Are there one or several parts of your experience that are especially meaningful or significant to you? Best part was that wonderful understanding that there is a whole afterlife waiting. Though I couldn't see it, I could feel it. The spirit was really asking me if I wanted to go there or stay. Understanding the concept of time being different on Earth has been most helpful. And the wristwatch experience was a fantastic verification of the entire happening. I also like that I can occasionally see future events, and I hope this will continue and even happen more frequently.
Have you ever shared this experience with others? Yes I almost always regret sharing it.
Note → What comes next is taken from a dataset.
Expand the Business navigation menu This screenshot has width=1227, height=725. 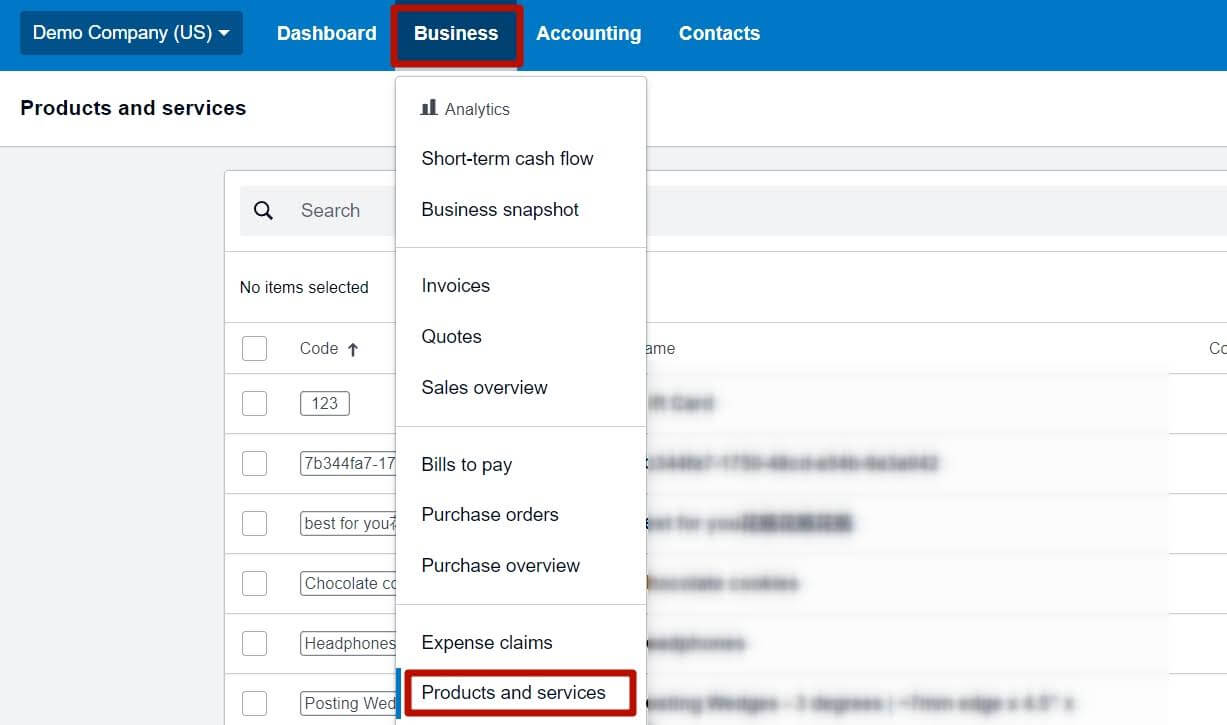pos(456,33)
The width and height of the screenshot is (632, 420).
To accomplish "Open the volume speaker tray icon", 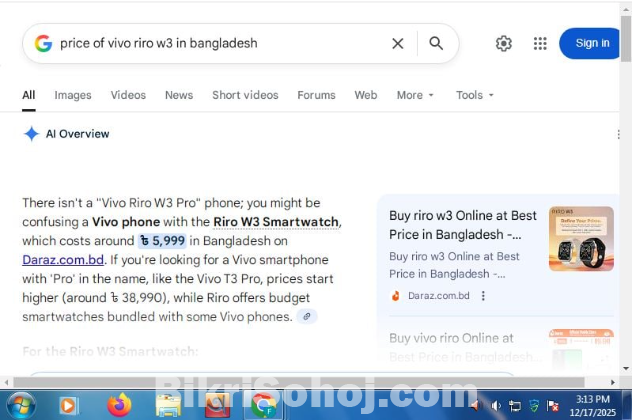I will coord(497,405).
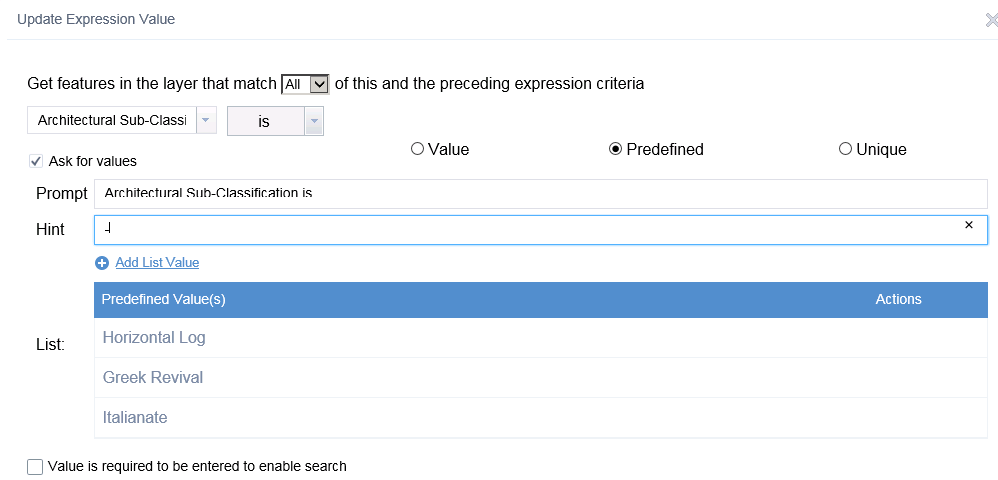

There seems to be no way to tell this story that doesn't reduce it in others' eyes to hallucination. The people hearing it usually say very little but seem uneasy. They also don't seem very interested.
At any time in your life, has anything ever reproduced any part of the experience? No
Is there anything else that you would like to add about your experience? I think those of us who have these experiences are very lucky.
Are there any other questions that we could ask to help you communicate your experience? I think it was very thorough. Thanks!